— Task details —
Looking at the material below, count the lines that contain "Toggle" and answer with the count only.

— Given entries —
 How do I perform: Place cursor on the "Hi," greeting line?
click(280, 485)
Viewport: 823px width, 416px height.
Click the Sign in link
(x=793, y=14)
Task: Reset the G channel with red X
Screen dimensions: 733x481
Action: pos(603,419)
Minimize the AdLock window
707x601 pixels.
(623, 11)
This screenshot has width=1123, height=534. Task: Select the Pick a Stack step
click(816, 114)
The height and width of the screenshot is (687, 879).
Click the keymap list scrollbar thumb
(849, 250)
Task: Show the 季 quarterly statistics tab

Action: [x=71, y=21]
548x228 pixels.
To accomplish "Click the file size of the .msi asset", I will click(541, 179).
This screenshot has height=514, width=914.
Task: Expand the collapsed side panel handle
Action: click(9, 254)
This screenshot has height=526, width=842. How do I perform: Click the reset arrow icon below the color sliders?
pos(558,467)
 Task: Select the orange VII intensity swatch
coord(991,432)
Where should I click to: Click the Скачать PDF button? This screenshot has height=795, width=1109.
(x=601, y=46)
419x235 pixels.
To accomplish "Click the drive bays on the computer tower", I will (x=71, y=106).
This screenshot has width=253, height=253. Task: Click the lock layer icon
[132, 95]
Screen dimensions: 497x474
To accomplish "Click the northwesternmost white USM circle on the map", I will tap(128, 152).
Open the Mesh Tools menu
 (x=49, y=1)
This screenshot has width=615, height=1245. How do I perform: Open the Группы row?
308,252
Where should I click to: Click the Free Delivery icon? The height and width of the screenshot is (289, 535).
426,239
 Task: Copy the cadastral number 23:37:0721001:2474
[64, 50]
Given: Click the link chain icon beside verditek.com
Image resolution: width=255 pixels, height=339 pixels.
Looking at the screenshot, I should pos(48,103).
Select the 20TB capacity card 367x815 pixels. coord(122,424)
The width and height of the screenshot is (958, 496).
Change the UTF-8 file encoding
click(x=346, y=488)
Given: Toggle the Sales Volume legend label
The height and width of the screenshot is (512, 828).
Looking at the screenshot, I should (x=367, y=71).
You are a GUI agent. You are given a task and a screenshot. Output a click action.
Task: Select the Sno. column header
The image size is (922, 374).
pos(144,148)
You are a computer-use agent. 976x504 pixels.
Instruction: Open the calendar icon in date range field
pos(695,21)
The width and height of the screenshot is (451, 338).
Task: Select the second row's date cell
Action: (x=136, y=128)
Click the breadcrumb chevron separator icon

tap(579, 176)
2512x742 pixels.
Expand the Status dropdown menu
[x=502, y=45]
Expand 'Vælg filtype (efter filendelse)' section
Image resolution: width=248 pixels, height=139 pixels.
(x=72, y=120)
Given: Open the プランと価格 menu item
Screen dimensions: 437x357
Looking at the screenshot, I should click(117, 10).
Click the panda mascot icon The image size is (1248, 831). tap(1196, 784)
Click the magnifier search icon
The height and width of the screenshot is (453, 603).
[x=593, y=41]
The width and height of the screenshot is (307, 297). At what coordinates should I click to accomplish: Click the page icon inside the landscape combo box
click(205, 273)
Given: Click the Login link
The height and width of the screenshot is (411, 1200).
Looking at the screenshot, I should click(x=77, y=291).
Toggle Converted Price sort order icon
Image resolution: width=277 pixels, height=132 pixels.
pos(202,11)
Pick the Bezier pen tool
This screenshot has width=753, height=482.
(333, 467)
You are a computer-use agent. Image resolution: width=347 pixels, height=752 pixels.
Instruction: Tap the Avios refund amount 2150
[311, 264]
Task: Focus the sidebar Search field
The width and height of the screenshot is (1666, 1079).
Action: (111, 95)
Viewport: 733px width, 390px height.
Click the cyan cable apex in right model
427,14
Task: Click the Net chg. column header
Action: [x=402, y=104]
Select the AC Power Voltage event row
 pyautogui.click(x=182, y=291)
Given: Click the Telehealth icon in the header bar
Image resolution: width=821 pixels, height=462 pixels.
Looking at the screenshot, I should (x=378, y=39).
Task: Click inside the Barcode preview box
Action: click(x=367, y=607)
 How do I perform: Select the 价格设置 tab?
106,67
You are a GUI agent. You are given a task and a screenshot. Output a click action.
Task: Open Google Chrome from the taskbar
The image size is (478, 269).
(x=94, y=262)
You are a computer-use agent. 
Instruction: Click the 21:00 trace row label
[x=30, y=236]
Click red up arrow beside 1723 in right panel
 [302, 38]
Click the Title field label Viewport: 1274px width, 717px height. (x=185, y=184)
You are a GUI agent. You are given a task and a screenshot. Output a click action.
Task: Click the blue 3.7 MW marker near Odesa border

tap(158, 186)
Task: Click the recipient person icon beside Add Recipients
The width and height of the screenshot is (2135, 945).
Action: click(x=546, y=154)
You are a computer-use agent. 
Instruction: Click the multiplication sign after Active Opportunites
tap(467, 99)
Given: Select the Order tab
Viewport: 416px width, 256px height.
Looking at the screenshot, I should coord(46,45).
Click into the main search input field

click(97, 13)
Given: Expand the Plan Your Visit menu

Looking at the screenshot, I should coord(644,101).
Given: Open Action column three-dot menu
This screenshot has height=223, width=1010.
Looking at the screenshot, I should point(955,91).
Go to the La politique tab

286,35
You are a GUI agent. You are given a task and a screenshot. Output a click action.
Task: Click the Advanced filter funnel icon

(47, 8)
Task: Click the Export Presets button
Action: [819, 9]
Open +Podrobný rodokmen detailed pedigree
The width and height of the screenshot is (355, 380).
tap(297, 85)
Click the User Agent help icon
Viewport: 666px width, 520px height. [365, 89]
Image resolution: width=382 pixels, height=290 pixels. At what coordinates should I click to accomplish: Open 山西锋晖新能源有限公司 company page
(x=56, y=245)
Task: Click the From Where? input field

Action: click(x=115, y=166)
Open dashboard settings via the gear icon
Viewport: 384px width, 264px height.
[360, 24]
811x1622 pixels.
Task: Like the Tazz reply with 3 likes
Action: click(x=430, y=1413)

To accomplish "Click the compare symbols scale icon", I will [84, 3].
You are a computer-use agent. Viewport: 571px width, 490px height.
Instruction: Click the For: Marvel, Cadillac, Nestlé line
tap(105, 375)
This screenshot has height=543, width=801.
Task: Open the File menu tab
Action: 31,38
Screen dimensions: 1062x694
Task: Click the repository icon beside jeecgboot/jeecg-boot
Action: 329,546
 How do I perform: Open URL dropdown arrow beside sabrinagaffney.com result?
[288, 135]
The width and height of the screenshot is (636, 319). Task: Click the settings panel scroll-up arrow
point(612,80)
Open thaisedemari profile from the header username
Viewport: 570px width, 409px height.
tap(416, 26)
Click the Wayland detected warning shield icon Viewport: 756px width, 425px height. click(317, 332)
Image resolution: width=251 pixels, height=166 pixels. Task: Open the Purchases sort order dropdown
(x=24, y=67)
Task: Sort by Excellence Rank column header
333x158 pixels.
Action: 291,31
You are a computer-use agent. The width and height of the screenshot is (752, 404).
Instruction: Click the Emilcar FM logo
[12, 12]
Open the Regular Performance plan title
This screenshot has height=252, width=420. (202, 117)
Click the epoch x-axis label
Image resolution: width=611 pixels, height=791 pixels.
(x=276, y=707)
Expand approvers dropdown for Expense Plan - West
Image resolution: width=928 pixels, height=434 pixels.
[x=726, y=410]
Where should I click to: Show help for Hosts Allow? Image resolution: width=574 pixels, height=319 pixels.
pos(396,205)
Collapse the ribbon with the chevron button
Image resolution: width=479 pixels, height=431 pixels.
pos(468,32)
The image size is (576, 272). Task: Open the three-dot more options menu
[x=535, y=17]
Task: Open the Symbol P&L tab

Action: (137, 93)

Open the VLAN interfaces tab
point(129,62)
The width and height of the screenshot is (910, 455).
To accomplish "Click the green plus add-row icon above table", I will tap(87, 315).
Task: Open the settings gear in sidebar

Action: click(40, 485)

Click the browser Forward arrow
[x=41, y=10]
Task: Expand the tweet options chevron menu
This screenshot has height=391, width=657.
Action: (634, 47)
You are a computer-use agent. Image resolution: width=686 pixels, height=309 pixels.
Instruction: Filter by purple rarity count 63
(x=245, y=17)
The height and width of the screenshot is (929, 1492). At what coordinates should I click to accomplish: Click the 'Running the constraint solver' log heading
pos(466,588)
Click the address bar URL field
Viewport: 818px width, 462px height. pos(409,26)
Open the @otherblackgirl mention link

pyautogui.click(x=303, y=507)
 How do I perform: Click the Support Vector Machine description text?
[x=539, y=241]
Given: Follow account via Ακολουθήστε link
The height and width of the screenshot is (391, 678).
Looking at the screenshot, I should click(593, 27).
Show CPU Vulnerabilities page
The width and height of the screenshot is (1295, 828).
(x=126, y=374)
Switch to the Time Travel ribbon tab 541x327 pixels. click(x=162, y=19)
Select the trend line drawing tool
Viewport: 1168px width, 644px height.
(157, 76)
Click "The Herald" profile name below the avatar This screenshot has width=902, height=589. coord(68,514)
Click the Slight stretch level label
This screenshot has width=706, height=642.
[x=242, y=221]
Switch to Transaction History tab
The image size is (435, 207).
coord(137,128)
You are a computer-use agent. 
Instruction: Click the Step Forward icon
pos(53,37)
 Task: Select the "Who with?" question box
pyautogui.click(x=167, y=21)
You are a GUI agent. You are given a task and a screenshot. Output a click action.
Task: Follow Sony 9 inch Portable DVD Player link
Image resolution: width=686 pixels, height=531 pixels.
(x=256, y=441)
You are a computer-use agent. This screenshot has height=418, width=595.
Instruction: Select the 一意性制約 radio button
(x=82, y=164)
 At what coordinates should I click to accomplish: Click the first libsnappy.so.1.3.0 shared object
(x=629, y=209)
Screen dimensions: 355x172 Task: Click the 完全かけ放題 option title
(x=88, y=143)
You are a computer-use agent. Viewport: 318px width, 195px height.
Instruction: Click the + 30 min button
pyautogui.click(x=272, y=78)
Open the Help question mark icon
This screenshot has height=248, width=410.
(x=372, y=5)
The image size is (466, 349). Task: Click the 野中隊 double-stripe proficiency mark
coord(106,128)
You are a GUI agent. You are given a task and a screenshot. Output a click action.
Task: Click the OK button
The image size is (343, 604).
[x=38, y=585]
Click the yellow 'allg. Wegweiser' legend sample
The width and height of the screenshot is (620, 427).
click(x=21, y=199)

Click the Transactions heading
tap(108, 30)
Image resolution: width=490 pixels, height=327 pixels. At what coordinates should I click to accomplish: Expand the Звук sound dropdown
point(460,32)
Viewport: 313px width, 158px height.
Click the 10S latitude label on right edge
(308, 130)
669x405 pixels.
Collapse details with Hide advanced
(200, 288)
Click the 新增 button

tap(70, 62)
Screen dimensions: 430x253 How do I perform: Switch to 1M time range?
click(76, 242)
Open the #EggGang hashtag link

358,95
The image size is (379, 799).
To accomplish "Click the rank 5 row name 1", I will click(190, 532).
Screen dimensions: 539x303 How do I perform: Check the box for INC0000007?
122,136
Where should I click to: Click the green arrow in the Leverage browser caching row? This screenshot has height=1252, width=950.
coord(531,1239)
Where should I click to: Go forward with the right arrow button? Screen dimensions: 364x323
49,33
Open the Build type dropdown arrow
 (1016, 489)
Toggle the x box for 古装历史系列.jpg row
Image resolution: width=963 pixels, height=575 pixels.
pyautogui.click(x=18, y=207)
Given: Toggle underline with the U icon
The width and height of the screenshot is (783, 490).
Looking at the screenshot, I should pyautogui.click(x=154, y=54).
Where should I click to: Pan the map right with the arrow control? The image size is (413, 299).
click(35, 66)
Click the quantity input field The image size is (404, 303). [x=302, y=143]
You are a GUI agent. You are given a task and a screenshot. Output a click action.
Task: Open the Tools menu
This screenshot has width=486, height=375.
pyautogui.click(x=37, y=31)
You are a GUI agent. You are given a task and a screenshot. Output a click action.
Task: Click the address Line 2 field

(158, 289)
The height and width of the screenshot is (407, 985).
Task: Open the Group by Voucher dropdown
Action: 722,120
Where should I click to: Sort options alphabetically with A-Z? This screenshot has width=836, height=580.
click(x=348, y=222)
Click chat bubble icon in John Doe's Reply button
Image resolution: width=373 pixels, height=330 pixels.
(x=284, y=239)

— Task output —
4